[Stored items]
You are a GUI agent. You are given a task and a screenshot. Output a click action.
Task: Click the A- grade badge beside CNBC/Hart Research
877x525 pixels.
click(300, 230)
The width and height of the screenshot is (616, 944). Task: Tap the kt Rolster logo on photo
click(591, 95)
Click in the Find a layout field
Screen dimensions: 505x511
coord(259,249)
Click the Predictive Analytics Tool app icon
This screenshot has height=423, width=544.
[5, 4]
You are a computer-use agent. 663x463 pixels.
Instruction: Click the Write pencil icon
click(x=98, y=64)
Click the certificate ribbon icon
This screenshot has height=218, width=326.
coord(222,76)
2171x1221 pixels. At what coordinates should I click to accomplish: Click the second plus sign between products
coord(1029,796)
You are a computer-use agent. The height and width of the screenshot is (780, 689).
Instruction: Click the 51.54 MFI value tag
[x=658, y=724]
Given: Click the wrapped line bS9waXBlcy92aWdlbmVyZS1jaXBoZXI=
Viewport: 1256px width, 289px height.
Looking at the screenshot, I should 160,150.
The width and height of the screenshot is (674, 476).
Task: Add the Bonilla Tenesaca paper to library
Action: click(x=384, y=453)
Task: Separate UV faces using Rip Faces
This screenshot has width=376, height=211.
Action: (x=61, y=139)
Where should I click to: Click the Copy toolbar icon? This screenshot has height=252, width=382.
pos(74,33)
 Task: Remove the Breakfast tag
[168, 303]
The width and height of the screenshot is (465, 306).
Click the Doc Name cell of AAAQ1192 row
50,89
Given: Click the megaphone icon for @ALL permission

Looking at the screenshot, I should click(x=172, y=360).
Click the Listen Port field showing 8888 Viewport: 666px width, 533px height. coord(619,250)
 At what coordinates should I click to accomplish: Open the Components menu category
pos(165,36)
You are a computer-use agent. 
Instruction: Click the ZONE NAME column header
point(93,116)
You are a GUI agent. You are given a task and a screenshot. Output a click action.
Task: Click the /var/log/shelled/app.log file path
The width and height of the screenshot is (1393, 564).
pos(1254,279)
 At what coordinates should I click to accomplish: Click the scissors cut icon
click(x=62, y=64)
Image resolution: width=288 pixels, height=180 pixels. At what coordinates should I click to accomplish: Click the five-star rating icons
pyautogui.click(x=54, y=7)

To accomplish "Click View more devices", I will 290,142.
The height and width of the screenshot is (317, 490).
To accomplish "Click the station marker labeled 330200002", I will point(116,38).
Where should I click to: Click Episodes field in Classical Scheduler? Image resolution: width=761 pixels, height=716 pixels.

**TASK PROMPT**
Copy every record exactly, with nothing added or dropped.

**EXERCISE RESULT**
You are a GUI agent. You are given a task and a screenshot. Output a click action.
Task: Click the A- grade badge beside CNBC/Hart Research
877x525 pixels.
click(300, 230)
The width and height of the screenshot is (616, 944). Task: Tap the kt Rolster logo on photo
click(591, 95)
Click in the Find a layout field
Screen dimensions: 505x511
coord(259,249)
Click the Predictive Analytics Tool app icon
This screenshot has height=423, width=544.
[5, 4]
You are a computer-use agent. 663x463 pixels.
Instruction: Click the Write pencil icon
click(x=98, y=64)
Click the certificate ribbon icon
This screenshot has height=218, width=326.
coord(222,76)
2171x1221 pixels. At what coordinates should I click to accomplish: Click the second plus sign between products
coord(1029,796)
You are a computer-use agent. The height and width of the screenshot is (780, 689).
Instruction: Click the 51.54 MFI value tag
[x=658, y=724]
Given: Click the wrapped line bS9waXBlcy92aWdlbmVyZS1jaXBoZXI=
Viewport: 1256px width, 289px height.
Looking at the screenshot, I should 160,150.
The width and height of the screenshot is (674, 476).
Task: Add the Bonilla Tenesaca paper to library
Action: click(x=384, y=453)
Task: Separate UV faces using Rip Faces
This screenshot has width=376, height=211.
Action: (x=61, y=139)
Where should I click to: Click the Copy toolbar icon? This screenshot has height=252, width=382.
pos(74,33)
 Task: Remove the Breakfast tag
[168, 303]
The width and height of the screenshot is (465, 306).
Click the Doc Name cell of AAAQ1192 row
50,89
Given: Click the megaphone icon for @ALL permission

Looking at the screenshot, I should click(x=172, y=360).
Click the Listen Port field showing 8888 Viewport: 666px width, 533px height. coord(619,250)
 At what coordinates should I click to accomplish: Open the Components menu category
pos(165,36)
You are a computer-use agent. 
Instruction: Click the ZONE NAME column header
point(93,116)
You are a GUI agent. You are given a task and a screenshot. Output a click action.
Task: Click the /var/log/shelled/app.log file path
The width and height of the screenshot is (1393, 564).
pos(1254,279)
 At what coordinates should I click to accomplish: Click the scissors cut icon
click(x=62, y=64)
Image resolution: width=288 pixels, height=180 pixels. At what coordinates should I click to accomplish: Click the five-star rating icons
pyautogui.click(x=54, y=7)

To accomplish "Click View more devices", I will 290,142.
The height and width of the screenshot is (317, 490).
To accomplish "Click the station marker labeled 330200002", I will point(116,38).
Where should I click to: Click Episodes field in Classical Scheduler? Image resolution: width=761 pixels, height=716 pixels.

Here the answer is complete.